**WORK INSTRUCTION A**.
Answer these from the blog posts on illness and dying:
(i) Health care in which places does the movie compare with the US?
(ii) Which classmate does the writer say Raven agreed with about treating sick people as their sickness?
(iii) What does the writer say they might try after this unit instead of the typical medication and pills?
**WORK INSTRUCTION B**. List every country or region named in the blog posts on illness and dying.
**WORK INSTRUCTION C**. Carry on the blog posts on illness and dying from their last sentence.

[Opening DOCUMENT EXTRACT section]

Tuesday, January 25, 2011

HW#32- Final Comments on Illness & Dying

For Michelle,
I liked how each paragraph addressed every question that was given. Your first paragraph caught my attention the most because i feel the same way. The first sentence "The most nightmarish practice in our culture I found was the fact that insurance companies can choose not to accept you due to a prior ailment; at first this seems so insignificant." I thought that that was very insightful and interesting especially to start out the sentence. I feel like i can relate to your blog to my own experiences and how we witness and take in death/illnesses.

For Raven,
I like how said that we don't treat the sickness/dying people the same because they are their sickness just like Michelle had said. I agree because i know with personal experience, i have done that in the past with my sick family members. Maybe ill try it differently this time. My favorite part was when you said "We should not pity people for having an illness, neither should we reject them because they are different, but instead we should treat them as our equal because they are just like us, human." The nursing homes was something that came unexpected to me as you mentioned.

Sunday, January 23, 2011

Hw#32-Final Thoughts

Looking at the movie comparing health care in the US compared to Canada and Europe was very shocking. You would think with all the advantages and thngs that the US has we would have good health care for everybody and that is not the case at all. People die everyday because they either don't qualify for health care for some "unrealistic" reason which is unfair. People in Britain are guarteened health care no matter what and without paying a cent most of the time. Unlike the US people treat each other as family rather than everybody for themselves. Money makes the world go round.

One of the most nightmarish about our social practices is that we as people take in so many medications and put so much chemicals in our body. Can we wonder if it's really helping us? It's not it's just slowing our deaths. Another are nursing homes and hospitals allows people to be isolated from the rest of the world keeping them attached to their own sickness. I think that when people stay in hospitals and nursing homes it makes them kind of more sick because its the same routine everyday not allowed to get a chance to interact with everything else.

After this unit, I might try using more of a spirtual healing instead of the typical medication and pills. I never actually tried meditation because I don't think it works but I might give it try not saying it's a 100% accurate but something different.

Looking at the food unit it connects alot to illness/dying. In today's society, lots of people make horrible food choice and on top of that we don't know where our food comes from which affects a lot how our body reacts to things and can make us sick. Then on top of that we get diseases such as diabetes etc, some get treated and some don't. So where does that leave us? I feel like it's our faults for this but at the same time the government for what they are putting out there in the world. There is something evil always happening behind closed doors that we don't know as a whole.

[Closing DOCUMENT EXTRACT section]
[Opening RECORDS section]

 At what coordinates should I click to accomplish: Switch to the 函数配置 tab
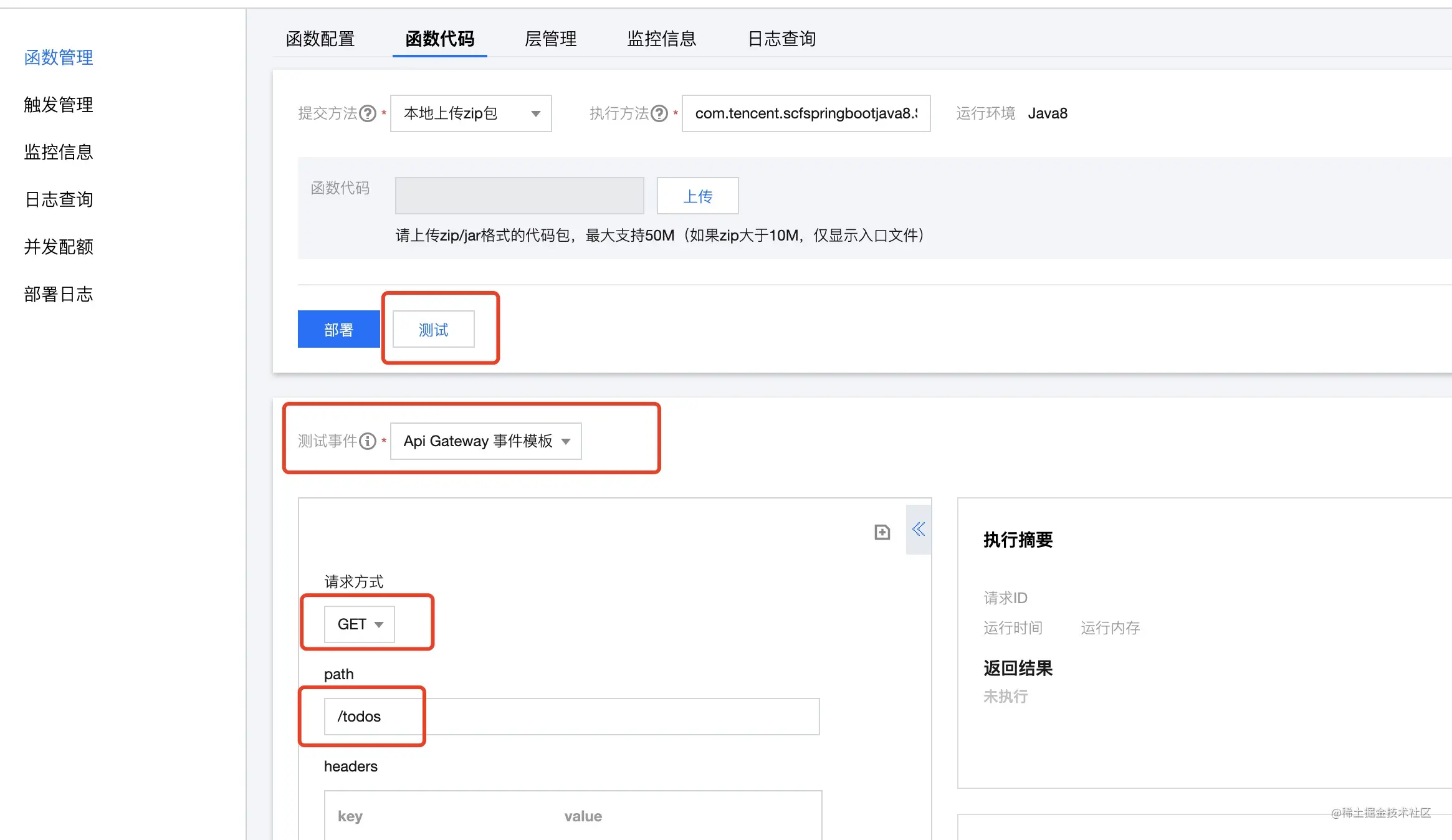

[Closing RECORDS section]
[Opening RECORDS section]

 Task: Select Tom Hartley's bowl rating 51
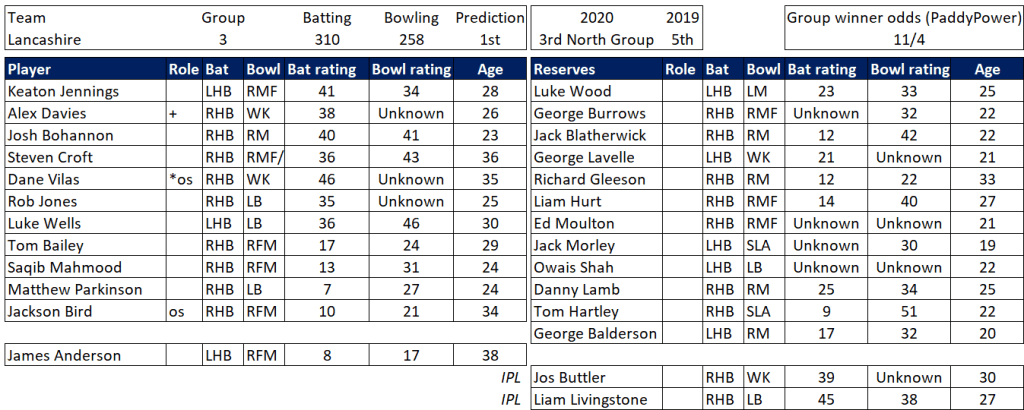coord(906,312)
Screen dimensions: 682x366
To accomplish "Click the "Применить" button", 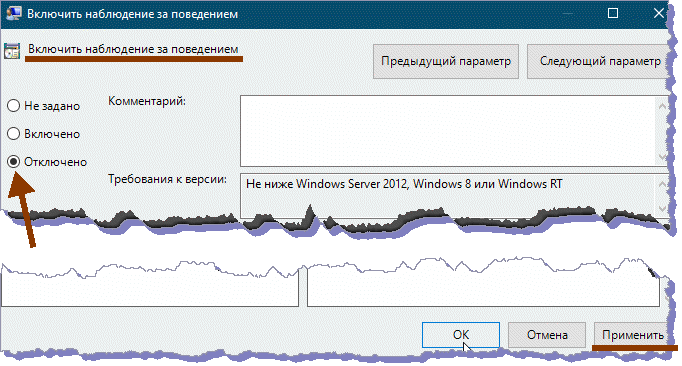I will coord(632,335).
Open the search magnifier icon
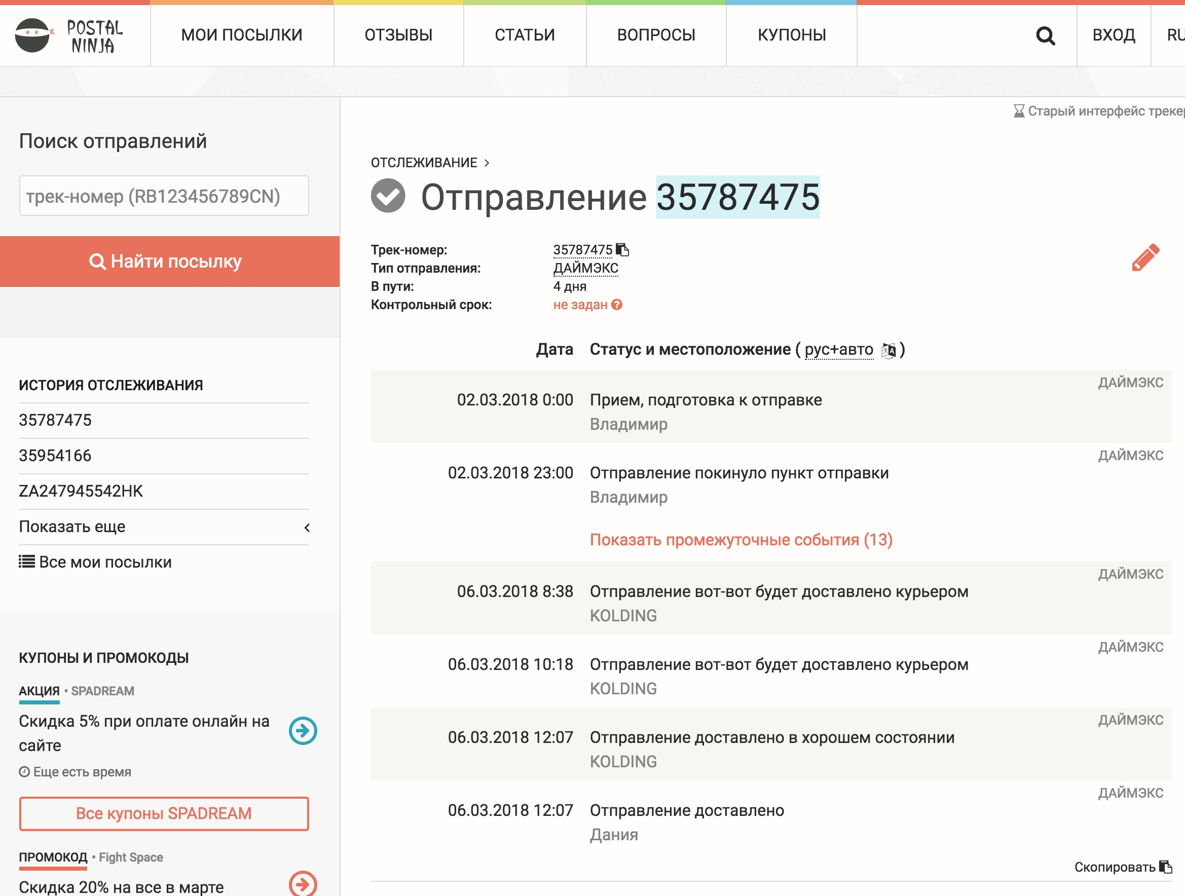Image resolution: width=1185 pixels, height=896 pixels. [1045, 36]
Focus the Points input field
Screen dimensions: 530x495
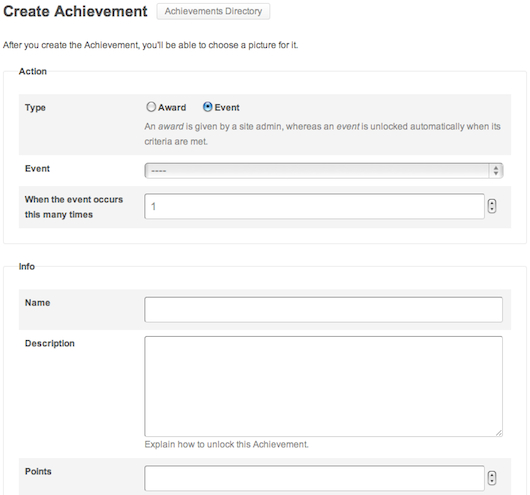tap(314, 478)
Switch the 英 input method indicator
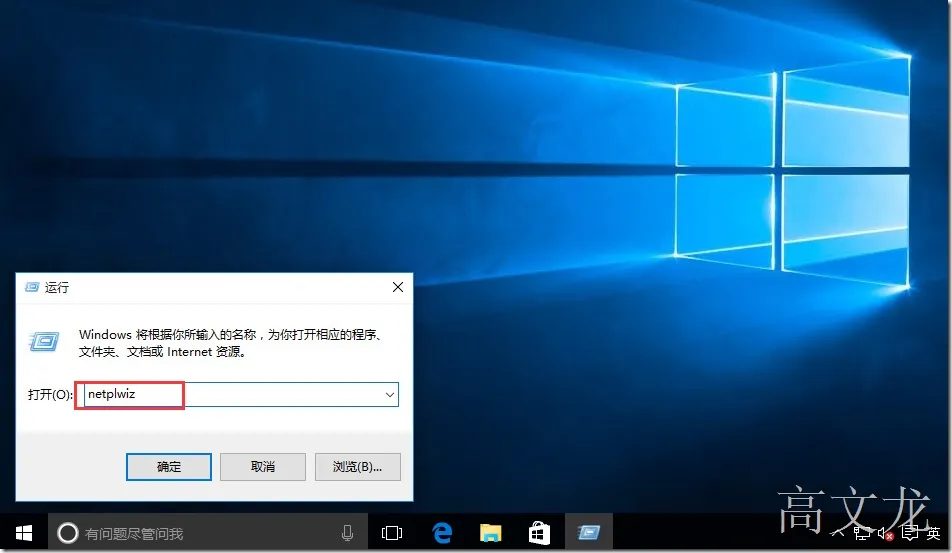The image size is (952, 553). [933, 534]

[Closing RECORDS section]
[Opening RECORDS section]

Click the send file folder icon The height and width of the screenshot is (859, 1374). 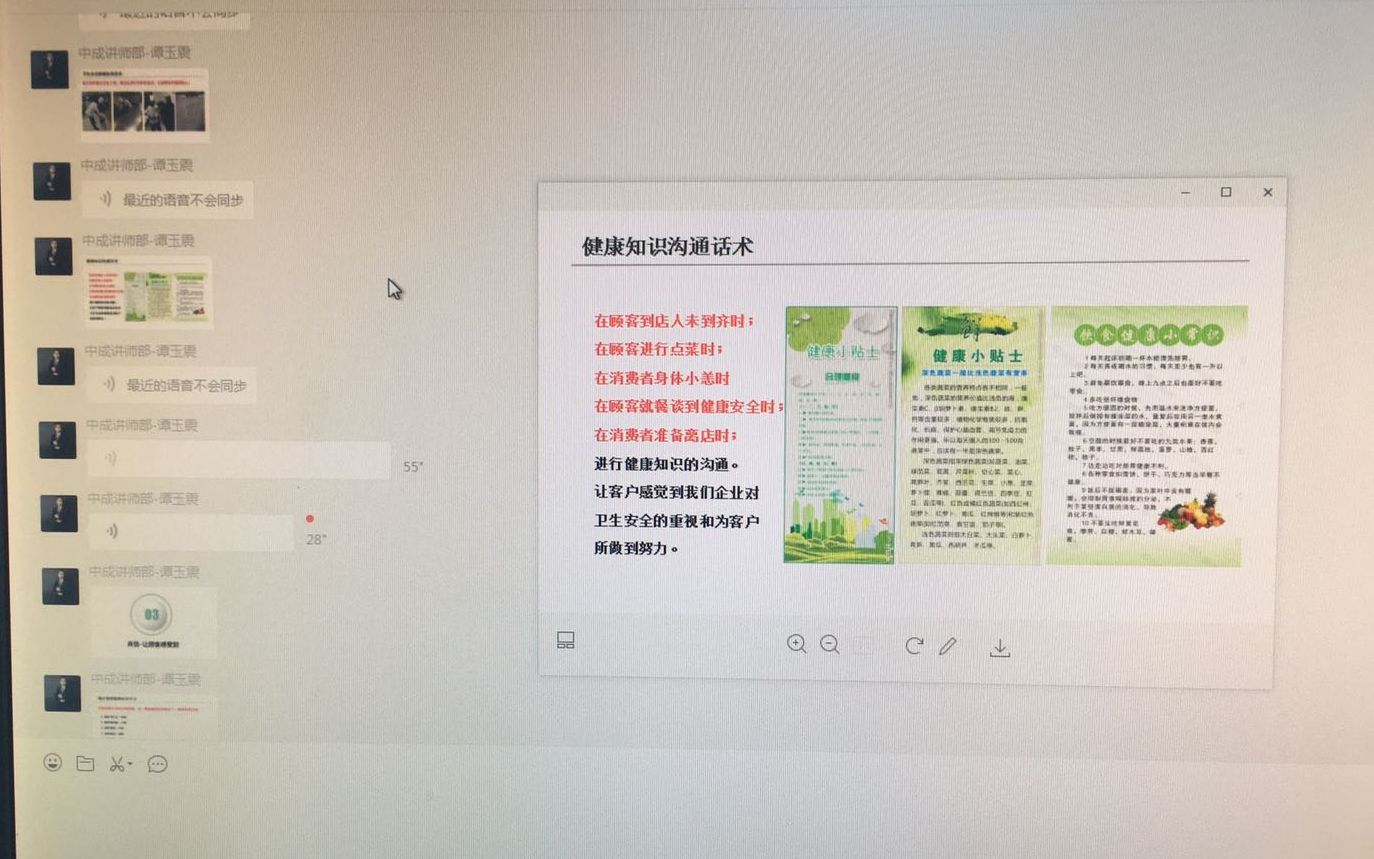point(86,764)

[Closing RECORDS section]

**ANSWER AREA A**.
(i) Canada and Europe
(ii) Michelle
(iii) More of a spiritual healing, possibly including meditation

**ANSWER AREA B**. US, Canada, Europe, Britain

**ANSWER AREA C**.
Wednesday, January 19, 2011

HW 31 - Comments 3

Brandon,

I thought your elevator speech was very engaging. I liked how you said that every time you saw the old man he was like a fish in a fish bowl constantly going up and down the hallway. It was kind of funny in a way at the same time kind of weird and disturbing. You mentioned that all the people there was all fish stuck in that bowl with no place to go at all. I never really thought of it like that. They all are stuck in a world within a inside world.

Jessica,

Your elevator speech was very intriguing. I wasn't expecting you to create a vivid picture for us about the human heart at all. It was interesting and once again unexpected. I liked that fact yiou gave out the papers about the human heart and the details. There was one part you said that imagine you wake in a place where you dont know, i could actually picture myself if that happened to me. Your elevator speech was different from everybody's elses. Good Job!

Hw#30-Comments

Raven,
Your opening sentence was a good grabber. I can relate alot to your post because i know a lot of people who had diabetes which made me more engaged in the post. I liked how you referred back to your own family history to what you want to do in the future to prevent yourself from getting diabetes. One thing that stood out to me was when you said "When people are diagnosed with an illness their illness becomes them", i thought that was very bold. People become their illness, i never thought of it like that. Overall your post was enjoyable and keep posting!

Michelle,
I thought your blog was very interesting. I like the part where you discussed we as a total don't know what happens behind closed doors in the nursing homes. I like that fact that you kept trying to get deeper and deeper insight on why they would allow to go there, i thought that was cool. I never knew that actually 30% of the ederly and the sick get abused so much. I find that to be very scary and hurtful towards them. Your post was nice to read and i also enjoyed the recording we heard in your elevator speech.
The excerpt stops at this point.